### EXERCISE DATA

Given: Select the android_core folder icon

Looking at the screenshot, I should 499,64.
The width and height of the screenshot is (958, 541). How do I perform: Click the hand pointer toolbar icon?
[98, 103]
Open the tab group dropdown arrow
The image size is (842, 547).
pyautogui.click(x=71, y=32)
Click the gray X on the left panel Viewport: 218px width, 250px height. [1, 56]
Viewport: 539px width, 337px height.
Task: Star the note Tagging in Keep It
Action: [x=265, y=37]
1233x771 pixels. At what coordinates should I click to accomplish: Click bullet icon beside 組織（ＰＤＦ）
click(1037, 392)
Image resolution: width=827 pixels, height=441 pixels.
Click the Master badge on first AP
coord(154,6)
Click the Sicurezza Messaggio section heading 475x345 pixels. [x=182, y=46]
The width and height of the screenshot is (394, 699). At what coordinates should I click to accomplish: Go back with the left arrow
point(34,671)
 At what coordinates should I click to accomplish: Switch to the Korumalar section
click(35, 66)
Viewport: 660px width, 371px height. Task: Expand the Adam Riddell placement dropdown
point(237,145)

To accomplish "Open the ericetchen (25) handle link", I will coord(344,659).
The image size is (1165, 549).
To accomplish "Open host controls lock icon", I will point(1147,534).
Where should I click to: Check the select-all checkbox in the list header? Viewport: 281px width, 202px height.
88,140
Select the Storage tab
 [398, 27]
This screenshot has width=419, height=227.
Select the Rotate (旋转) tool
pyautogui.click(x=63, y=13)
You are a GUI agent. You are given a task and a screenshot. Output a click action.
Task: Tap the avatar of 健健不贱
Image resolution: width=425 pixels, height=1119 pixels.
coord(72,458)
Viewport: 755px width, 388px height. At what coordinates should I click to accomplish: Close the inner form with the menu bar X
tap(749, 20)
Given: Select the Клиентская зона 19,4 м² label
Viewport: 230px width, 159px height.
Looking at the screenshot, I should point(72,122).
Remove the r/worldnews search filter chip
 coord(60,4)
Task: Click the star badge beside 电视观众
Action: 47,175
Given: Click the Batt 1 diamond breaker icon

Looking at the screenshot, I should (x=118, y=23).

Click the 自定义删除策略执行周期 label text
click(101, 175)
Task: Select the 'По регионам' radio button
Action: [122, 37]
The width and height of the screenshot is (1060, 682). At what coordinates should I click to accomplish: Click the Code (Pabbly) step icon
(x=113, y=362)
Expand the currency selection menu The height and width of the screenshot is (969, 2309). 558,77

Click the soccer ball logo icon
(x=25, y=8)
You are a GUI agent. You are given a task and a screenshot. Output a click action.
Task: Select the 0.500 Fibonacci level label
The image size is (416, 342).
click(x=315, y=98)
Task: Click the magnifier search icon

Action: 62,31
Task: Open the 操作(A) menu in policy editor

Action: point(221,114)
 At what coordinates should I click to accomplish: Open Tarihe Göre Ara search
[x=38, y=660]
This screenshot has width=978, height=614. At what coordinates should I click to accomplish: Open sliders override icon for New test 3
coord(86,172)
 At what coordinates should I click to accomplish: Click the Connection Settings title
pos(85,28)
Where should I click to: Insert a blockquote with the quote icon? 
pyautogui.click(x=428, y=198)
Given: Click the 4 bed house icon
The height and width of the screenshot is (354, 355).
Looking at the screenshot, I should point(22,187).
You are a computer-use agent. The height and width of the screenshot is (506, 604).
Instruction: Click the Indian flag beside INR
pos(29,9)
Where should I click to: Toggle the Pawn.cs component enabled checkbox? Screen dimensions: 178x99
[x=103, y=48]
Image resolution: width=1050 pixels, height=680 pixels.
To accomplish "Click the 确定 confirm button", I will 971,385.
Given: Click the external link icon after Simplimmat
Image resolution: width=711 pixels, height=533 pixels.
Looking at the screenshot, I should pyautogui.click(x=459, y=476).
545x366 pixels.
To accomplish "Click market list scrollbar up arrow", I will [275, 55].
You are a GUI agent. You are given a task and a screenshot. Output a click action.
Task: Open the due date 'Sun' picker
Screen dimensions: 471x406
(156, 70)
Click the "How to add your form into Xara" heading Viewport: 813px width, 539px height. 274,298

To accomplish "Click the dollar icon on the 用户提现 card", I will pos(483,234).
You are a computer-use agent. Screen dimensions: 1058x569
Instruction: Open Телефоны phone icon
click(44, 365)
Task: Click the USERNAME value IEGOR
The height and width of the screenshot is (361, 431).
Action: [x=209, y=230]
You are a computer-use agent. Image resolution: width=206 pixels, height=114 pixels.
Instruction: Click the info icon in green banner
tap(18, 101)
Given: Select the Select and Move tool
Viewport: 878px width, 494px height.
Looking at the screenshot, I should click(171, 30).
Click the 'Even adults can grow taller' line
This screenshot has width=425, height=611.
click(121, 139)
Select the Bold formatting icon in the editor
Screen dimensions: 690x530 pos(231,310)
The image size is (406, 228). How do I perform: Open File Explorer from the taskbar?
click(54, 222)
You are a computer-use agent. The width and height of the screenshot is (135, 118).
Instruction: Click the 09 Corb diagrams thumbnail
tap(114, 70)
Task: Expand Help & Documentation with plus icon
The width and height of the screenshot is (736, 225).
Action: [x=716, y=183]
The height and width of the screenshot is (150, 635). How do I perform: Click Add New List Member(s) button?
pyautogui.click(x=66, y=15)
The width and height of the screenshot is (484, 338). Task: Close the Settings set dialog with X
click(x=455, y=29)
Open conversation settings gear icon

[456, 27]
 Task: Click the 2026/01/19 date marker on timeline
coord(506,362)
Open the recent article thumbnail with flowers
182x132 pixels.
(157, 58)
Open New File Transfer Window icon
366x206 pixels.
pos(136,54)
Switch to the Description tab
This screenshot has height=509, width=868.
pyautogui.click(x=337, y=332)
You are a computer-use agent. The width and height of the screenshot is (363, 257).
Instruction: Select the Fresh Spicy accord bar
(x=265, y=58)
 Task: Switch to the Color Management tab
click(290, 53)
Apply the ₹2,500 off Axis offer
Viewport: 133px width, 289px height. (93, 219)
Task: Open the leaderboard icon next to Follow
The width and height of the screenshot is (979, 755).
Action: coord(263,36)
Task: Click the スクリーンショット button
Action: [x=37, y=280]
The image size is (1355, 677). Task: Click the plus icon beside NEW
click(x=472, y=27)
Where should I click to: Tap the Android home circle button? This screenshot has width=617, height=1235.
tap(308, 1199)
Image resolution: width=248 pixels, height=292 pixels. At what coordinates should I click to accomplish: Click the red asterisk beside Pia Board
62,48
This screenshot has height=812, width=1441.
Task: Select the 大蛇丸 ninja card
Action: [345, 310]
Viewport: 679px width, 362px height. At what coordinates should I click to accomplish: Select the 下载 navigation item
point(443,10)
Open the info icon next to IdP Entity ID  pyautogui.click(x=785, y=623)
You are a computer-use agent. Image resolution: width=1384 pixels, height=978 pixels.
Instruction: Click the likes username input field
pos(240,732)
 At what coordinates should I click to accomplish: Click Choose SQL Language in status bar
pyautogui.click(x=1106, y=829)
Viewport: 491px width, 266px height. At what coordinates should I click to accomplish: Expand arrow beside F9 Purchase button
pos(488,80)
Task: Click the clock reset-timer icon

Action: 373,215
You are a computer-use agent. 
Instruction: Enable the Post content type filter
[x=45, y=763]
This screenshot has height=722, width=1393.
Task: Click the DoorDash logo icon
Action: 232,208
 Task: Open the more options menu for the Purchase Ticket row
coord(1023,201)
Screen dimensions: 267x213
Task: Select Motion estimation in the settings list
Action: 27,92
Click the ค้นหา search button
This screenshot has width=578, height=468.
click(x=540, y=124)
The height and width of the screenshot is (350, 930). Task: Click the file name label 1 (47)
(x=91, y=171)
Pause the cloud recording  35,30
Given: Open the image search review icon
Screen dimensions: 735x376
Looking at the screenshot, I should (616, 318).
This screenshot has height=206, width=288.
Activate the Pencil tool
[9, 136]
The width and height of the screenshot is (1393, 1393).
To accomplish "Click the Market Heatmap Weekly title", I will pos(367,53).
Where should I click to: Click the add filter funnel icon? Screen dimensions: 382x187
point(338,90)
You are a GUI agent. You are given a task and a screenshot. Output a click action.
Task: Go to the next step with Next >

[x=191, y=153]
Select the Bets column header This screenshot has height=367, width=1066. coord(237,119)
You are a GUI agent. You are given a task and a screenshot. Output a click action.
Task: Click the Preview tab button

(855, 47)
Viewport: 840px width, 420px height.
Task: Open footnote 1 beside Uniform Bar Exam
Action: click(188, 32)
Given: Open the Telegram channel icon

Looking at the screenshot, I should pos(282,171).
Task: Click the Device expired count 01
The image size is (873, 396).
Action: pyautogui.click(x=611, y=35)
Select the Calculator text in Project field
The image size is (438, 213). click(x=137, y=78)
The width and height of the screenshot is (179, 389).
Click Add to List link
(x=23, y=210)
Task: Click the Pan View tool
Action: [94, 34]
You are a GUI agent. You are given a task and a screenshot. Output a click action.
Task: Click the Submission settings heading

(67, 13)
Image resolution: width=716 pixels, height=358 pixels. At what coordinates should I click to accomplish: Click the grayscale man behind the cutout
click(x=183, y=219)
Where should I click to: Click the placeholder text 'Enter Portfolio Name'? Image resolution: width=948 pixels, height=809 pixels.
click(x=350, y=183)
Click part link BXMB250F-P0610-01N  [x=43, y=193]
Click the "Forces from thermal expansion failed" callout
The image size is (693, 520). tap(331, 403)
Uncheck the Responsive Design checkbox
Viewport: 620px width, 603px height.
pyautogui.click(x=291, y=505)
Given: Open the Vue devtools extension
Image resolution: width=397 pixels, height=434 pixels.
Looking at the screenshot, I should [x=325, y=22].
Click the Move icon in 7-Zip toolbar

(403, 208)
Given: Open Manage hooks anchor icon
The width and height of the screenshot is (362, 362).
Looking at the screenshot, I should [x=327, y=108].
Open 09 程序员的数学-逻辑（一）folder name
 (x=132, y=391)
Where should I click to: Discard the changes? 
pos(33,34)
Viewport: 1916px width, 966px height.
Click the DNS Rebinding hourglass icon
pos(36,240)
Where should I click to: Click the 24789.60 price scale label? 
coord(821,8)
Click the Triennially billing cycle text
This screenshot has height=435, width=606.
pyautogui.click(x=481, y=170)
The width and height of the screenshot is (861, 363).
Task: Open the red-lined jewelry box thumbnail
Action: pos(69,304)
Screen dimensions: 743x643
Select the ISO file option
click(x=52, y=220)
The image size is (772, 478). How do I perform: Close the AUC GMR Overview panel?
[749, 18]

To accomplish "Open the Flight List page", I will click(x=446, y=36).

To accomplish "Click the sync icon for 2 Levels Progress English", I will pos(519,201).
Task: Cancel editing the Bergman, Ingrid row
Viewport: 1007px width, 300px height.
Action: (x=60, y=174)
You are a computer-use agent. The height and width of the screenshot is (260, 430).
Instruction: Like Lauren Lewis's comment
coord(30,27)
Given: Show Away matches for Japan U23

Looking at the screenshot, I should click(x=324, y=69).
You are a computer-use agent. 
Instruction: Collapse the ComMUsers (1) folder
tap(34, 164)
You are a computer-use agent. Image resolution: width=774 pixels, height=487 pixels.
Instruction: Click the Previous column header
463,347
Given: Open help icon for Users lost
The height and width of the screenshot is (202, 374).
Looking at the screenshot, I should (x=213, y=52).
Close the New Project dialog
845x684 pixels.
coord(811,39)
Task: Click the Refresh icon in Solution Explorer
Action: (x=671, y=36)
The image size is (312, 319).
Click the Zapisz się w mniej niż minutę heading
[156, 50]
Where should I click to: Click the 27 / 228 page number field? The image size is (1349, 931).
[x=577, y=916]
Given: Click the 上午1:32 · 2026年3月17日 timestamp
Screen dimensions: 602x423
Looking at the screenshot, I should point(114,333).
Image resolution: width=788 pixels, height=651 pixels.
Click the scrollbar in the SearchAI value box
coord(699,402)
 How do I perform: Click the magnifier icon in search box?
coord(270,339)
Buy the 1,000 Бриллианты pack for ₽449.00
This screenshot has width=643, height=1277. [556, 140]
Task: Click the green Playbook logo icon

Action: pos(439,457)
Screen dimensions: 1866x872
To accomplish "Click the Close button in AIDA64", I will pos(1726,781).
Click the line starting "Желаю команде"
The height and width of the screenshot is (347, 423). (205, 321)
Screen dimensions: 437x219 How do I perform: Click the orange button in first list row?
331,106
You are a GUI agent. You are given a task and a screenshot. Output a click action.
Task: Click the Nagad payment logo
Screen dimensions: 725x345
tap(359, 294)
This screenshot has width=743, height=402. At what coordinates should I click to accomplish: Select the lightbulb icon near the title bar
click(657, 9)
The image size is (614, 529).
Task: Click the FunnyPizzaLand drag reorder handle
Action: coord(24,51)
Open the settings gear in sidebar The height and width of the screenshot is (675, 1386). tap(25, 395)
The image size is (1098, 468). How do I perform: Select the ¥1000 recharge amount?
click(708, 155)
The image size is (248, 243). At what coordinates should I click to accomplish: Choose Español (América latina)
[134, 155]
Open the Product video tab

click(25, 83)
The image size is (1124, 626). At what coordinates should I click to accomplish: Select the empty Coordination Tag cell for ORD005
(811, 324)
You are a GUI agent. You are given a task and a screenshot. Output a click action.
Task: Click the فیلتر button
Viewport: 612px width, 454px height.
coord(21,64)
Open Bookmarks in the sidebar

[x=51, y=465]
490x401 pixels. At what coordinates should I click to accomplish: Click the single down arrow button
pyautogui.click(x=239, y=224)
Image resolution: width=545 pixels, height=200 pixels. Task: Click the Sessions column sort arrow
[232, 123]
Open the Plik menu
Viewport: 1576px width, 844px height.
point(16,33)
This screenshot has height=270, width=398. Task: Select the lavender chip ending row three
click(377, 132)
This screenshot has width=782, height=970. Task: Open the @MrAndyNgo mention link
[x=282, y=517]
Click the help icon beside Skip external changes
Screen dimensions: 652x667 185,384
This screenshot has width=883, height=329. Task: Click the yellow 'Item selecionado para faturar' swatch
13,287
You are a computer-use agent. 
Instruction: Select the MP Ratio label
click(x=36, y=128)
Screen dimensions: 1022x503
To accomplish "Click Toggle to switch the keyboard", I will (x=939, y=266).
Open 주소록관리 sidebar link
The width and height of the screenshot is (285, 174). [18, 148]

######

WORK ITEM>
The lines to extract from the data above begin with the line containing "539px height. 274,298" and end with the line containing "Given: Select the Select and Move tool". Extract them exactly, including both.

ANSWER SECTION>
Click the "How to add your form into Xara" heading Viewport: 813px width, 539px height. 274,298

To accomplish "Click the dollar icon on the 用户提现 card", I will pos(483,234).
You are a computer-use agent. Screen dimensions: 1058x569
Instruction: Open Телефоны phone icon
click(44, 365)
Task: Click the USERNAME value IEGOR
The height and width of the screenshot is (361, 431).
Action: [x=209, y=230]
You are a computer-use agent. Image resolution: width=206 pixels, height=114 pixels.
Instruction: Click the info icon in green banner
tap(18, 101)
Given: Select the Select and Move tool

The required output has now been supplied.